▶ GIVEN RECORDS
----------------

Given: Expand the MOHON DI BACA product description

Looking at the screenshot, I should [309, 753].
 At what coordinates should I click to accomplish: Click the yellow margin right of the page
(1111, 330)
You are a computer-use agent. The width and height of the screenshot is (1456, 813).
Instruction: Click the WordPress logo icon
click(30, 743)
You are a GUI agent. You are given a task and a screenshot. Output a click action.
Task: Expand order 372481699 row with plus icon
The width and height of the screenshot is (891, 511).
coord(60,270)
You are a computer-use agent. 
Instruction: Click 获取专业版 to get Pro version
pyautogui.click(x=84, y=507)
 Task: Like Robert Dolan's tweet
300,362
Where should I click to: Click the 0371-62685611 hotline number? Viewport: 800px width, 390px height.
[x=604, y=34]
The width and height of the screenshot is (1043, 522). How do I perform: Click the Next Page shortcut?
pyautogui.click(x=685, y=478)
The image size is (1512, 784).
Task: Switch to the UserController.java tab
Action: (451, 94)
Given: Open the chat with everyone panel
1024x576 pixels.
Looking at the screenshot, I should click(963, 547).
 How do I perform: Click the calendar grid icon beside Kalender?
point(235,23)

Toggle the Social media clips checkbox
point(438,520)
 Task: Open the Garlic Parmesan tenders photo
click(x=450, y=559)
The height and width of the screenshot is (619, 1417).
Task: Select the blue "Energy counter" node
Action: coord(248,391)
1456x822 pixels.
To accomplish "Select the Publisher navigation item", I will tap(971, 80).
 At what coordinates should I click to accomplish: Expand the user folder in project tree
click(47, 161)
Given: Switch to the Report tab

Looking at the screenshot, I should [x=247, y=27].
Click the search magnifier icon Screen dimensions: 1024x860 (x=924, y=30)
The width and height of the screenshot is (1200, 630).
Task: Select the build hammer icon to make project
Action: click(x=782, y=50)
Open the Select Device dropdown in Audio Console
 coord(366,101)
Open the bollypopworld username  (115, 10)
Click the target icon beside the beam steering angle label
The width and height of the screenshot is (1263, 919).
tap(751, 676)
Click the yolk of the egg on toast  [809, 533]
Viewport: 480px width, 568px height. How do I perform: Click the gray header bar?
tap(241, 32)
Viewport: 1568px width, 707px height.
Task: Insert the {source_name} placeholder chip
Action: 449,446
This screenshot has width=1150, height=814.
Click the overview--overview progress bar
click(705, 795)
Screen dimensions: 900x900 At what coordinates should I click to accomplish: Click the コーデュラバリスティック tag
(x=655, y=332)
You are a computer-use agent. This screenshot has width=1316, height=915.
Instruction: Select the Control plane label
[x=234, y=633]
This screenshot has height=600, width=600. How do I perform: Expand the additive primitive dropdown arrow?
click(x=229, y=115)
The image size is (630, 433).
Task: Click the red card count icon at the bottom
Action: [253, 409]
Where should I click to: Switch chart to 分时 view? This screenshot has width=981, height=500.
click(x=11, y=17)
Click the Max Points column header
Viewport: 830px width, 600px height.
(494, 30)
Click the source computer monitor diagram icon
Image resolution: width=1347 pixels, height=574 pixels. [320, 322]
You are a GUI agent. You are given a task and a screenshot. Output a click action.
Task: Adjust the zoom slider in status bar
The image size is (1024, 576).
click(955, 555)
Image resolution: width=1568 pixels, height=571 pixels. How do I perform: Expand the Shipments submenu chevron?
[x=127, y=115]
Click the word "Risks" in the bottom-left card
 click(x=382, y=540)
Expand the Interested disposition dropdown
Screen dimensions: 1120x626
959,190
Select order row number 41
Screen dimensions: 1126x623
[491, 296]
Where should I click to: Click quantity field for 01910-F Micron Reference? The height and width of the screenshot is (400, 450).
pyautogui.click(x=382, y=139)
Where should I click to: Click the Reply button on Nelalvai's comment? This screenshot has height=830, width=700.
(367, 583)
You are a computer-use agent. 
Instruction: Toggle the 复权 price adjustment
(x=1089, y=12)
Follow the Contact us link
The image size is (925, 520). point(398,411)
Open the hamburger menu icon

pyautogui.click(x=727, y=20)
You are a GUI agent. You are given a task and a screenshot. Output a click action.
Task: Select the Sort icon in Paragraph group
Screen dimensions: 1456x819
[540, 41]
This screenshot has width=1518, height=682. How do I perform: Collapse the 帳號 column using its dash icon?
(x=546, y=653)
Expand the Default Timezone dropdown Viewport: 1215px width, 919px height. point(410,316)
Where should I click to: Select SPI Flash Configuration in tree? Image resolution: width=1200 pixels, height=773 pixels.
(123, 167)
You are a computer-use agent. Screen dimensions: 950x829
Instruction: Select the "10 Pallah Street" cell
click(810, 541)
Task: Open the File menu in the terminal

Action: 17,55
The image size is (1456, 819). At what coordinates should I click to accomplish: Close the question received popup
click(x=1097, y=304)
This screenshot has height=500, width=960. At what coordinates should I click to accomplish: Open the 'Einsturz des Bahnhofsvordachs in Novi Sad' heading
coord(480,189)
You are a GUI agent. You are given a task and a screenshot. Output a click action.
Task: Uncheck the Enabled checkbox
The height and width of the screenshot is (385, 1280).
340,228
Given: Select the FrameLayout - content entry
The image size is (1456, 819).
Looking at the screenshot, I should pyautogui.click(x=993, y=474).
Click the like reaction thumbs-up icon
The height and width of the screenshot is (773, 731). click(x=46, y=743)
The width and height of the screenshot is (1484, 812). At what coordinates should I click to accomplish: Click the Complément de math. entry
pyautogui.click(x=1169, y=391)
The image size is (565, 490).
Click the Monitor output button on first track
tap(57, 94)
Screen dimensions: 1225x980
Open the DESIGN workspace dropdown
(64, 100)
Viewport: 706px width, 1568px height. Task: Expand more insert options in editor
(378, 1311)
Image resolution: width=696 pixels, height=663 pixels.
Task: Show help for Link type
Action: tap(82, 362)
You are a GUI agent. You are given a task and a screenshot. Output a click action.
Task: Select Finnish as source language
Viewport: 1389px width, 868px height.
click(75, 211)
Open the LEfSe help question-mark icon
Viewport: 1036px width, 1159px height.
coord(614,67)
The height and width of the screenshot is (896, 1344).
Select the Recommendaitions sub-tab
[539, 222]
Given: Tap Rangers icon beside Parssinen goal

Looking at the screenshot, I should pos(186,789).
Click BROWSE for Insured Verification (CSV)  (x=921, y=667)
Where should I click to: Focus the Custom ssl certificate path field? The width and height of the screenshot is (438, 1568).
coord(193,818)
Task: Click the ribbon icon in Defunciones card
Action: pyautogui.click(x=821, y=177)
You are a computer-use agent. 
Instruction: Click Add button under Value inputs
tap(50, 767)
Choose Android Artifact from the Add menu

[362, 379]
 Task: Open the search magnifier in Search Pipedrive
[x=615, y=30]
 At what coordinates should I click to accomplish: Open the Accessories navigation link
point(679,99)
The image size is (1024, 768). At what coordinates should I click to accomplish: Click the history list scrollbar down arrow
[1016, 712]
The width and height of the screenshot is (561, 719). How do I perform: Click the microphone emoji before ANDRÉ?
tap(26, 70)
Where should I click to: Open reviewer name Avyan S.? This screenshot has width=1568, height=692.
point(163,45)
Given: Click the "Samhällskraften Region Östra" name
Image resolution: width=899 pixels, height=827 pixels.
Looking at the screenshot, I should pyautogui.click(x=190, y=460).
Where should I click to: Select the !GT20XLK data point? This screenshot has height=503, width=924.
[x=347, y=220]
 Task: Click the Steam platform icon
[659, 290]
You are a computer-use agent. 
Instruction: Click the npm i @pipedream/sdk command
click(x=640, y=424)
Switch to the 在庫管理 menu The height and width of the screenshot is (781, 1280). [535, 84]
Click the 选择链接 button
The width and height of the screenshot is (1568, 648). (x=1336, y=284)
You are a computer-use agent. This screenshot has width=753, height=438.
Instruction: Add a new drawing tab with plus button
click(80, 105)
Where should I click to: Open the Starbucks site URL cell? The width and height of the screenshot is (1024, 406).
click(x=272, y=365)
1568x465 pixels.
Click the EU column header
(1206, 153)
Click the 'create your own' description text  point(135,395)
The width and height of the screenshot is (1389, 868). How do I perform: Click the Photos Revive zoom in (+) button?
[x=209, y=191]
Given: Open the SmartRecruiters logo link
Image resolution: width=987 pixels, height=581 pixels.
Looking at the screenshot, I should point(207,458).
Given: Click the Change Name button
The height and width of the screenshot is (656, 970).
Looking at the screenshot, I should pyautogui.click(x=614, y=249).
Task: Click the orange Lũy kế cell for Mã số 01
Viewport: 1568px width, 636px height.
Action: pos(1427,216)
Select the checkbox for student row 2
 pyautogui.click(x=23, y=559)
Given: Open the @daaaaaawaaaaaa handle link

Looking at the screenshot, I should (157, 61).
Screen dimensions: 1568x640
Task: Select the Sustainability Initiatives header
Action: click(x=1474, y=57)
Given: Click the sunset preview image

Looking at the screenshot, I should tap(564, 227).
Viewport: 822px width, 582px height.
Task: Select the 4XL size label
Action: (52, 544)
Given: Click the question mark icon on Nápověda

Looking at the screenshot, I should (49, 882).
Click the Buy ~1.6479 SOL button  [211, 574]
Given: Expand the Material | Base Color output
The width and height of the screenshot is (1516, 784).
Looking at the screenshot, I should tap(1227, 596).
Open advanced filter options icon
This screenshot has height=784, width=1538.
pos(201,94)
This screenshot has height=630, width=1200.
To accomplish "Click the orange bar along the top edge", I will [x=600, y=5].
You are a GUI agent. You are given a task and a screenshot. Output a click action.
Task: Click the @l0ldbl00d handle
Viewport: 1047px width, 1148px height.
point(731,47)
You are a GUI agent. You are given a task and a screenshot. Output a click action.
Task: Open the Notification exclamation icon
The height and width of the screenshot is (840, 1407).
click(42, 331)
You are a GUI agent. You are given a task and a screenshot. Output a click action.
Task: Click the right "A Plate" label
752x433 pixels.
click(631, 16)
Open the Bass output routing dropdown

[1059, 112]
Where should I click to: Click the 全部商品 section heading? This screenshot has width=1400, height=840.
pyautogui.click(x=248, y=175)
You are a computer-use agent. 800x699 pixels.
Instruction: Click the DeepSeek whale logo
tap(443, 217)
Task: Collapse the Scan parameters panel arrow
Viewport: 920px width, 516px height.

----------------

▶ TASK
Everything above from the line containing "Where should I click to: Open the" through the line containing "Given: Expand the Material" must be copied exactly. Nothing outside that range belongs in the answer.

▶ TASK SOLUTION
Where should I click to: Open the Starbucks site URL cell? The width and height of the screenshot is (1024, 406).
click(x=272, y=365)
1568x465 pixels.
Click the EU column header
(1206, 153)
Click the 'create your own' description text  point(135,395)
The width and height of the screenshot is (1389, 868). How do I perform: Click the Photos Revive zoom in (+) button?
[x=209, y=191]
Given: Open the SmartRecruiters logo link
Image resolution: width=987 pixels, height=581 pixels.
Looking at the screenshot, I should point(207,458).
Given: Click the Change Name button
The height and width of the screenshot is (656, 970).
Looking at the screenshot, I should pyautogui.click(x=614, y=249).
Task: Click the orange Lũy kế cell for Mã số 01
Viewport: 1568px width, 636px height.
Action: pos(1427,216)
Select the checkbox for student row 2
 pyautogui.click(x=23, y=559)
Given: Open the @daaaaaawaaaaaa handle link

Looking at the screenshot, I should (157, 61).
Screen dimensions: 1568x640
Task: Select the Sustainability Initiatives header
Action: click(x=1474, y=57)
Given: Click the sunset preview image

Looking at the screenshot, I should tap(564, 227).
Viewport: 822px width, 582px height.
Task: Select the 4XL size label
Action: (52, 544)
Given: Click the question mark icon on Nápověda

Looking at the screenshot, I should (49, 882).
Click the Buy ~1.6479 SOL button  [211, 574]
Given: Expand the Material | Base Color output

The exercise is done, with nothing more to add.